Humans in “normal” situations, constantly and naturally, make judgements and guesses. Mostly this is an automatic and unconscious process, but sometimes we get it not quite right, or even wrong. But since most of this happens unconsciously, we can sometimes miss some of the prompts and requisite corrections, until a major divergence occurs – to which we may, or may not, react correctly, or in time. These then are the familiar slips and lapses of SAFETY I and BBS approaches.
(I have deliberately not addressed “deliberate” interventions as, since they are intended, they are clearly not errors?)
Human error therefore does exist, but is it necessarily a bad thing and to “blame” for all our failures?
So far we have compared the performance of HI, with a programmable logic controller AI. But HI is capable of so much more. The Brain is not a simple organ. It is the result of millions of years of evolution. At my age we can recognise that modern computer operating systems still contain coding for 1960’s (Intel 8080) chips. Similarly our brains contain coding and sophistication levels from the primitive automaton, to the highly developed “conscious” decision making intellectual.
These levels are distinct Darwinian adaptations and can be thought of as ranging from the lowest - Inbuilt (sea slugs), through Instinct (reptiles) and Intuition (the chimp Paradox), to the distinctly human Intelligent (Kahneman system1) and Intellect (Kahneman System 2). Automatic lawnmowers, carpet sweepers and even driverless cars are currently still at the sea slug stage. So where most animals act on Instinct (Fight or Flight), operators, risk and incident analysts need to use their Intellect! (THINK!!!).
Unfortunately, this ability to think comes with other potential sources of “error”. Kahneman and Tversky have shown the existence and effects of inbuilt heuristics and biases, which can distort the prediction mechanisms and we can attempt to control an alternative (wrong?) perception of reality.
So we make errors; but fortunately this survival adaptation also allows us to often detect, correct and recover. As we can also learn, we can continuously improve. This then allows us to compensate, anticipate, and avoid making the same mistakes, even when the situations are abnormal and unexpected.
So when we understand how the human mind operates – by trial and error, Human Performance deviations (from ideal) are natural and to be expected, as a characteristic of the system.
(From the SAFETY I perspective they are therefore, by definition, more unreliable and make errors – QED?)
But the distinguishing property of the Human Intelligence controller is that it is constantly adapting and correcting, which by SAFETY II definitions, makes the system more “Resilient”. So we are not making errors, necessarily, but adjusting to the natural variabilities, which may exceed, or fall short of the designers’ intentions.
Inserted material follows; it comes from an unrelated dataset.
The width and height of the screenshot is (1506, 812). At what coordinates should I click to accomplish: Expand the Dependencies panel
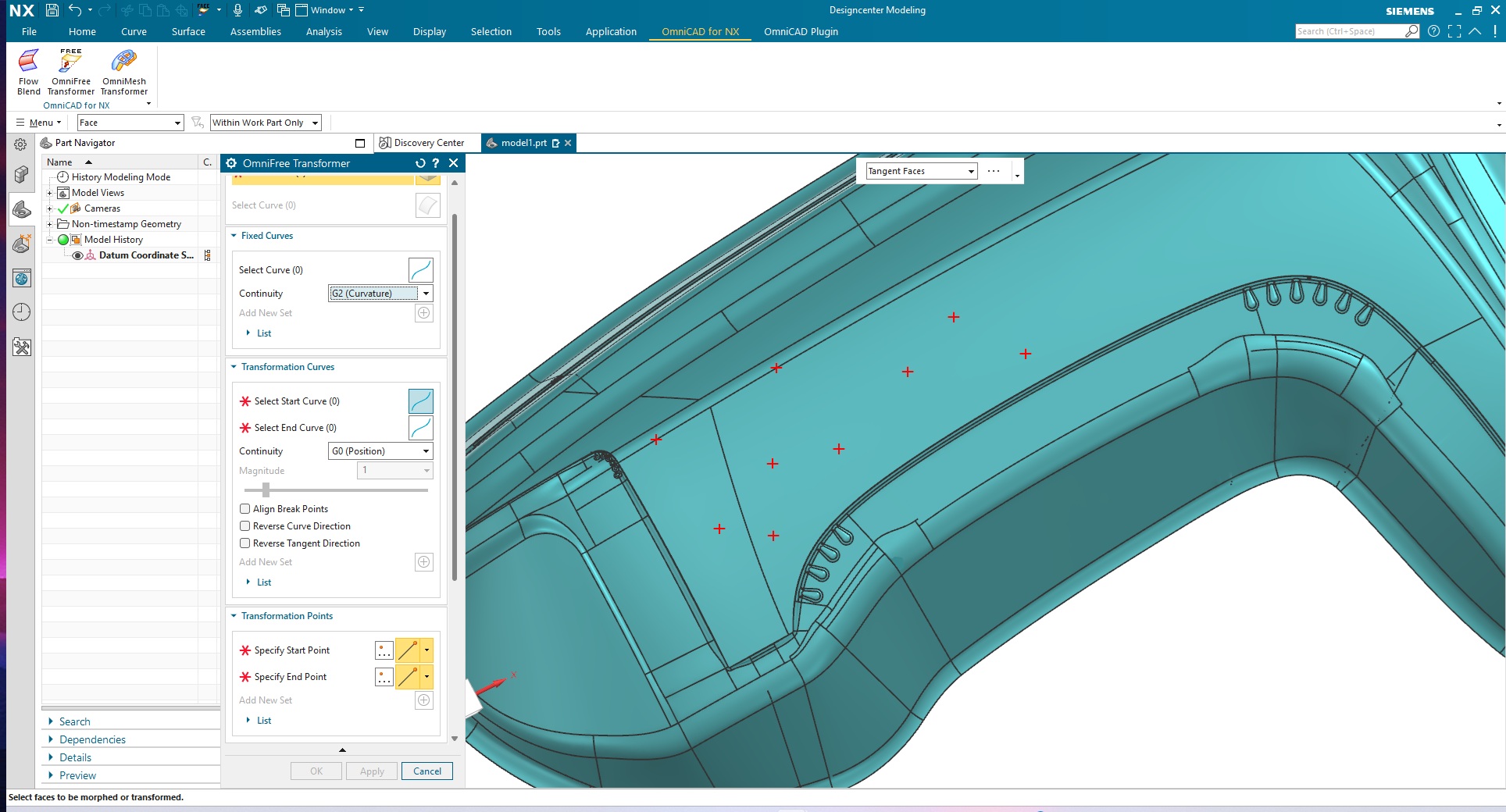(x=92, y=739)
So from the SAFETY II perspective, they are not errors, but adjustments to adapt to system behaviour and system properties. The more complex the system, the more difficult it becomes, to make the adjustments that are necessary. And even worse, we can make predictions of system behaviour and subsequent “adjustments” (not errors?) on a totally erroneous, but well intentioned “understanding” of what’s going on. (3 Mile Island?).
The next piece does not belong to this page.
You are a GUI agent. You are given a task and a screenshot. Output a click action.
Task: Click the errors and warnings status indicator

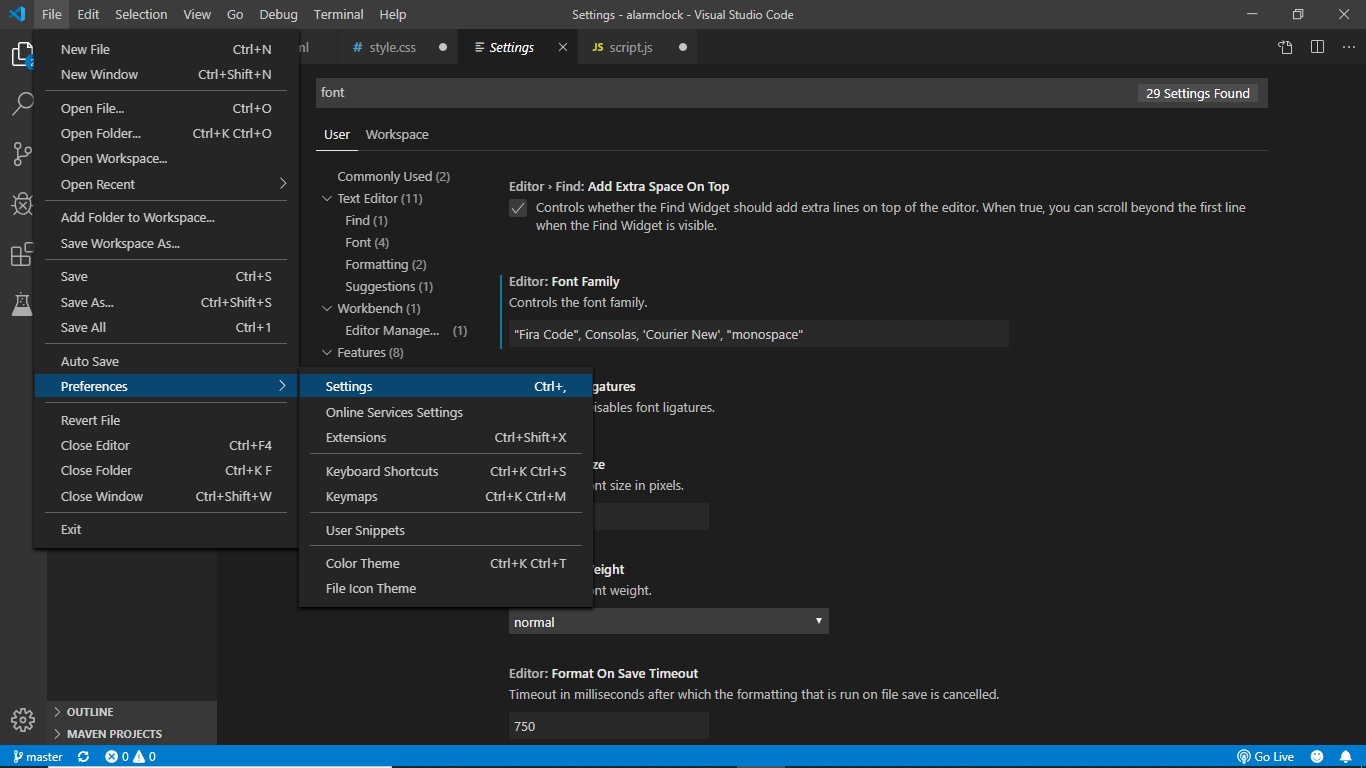coord(130,757)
In summary, AI at the level of a programmable logic controller will be more reliable than HI, which works by minimising errors, and thus will show more variability in performance. (In risk terms, this means not as “reliable”). But HI currently is capable of so much more in terms of responding and adapting to unexpected situations. It is more resilient.
So you’re both right! Now let’s get on with ensuring successful and safe operations as well as avoiding failures.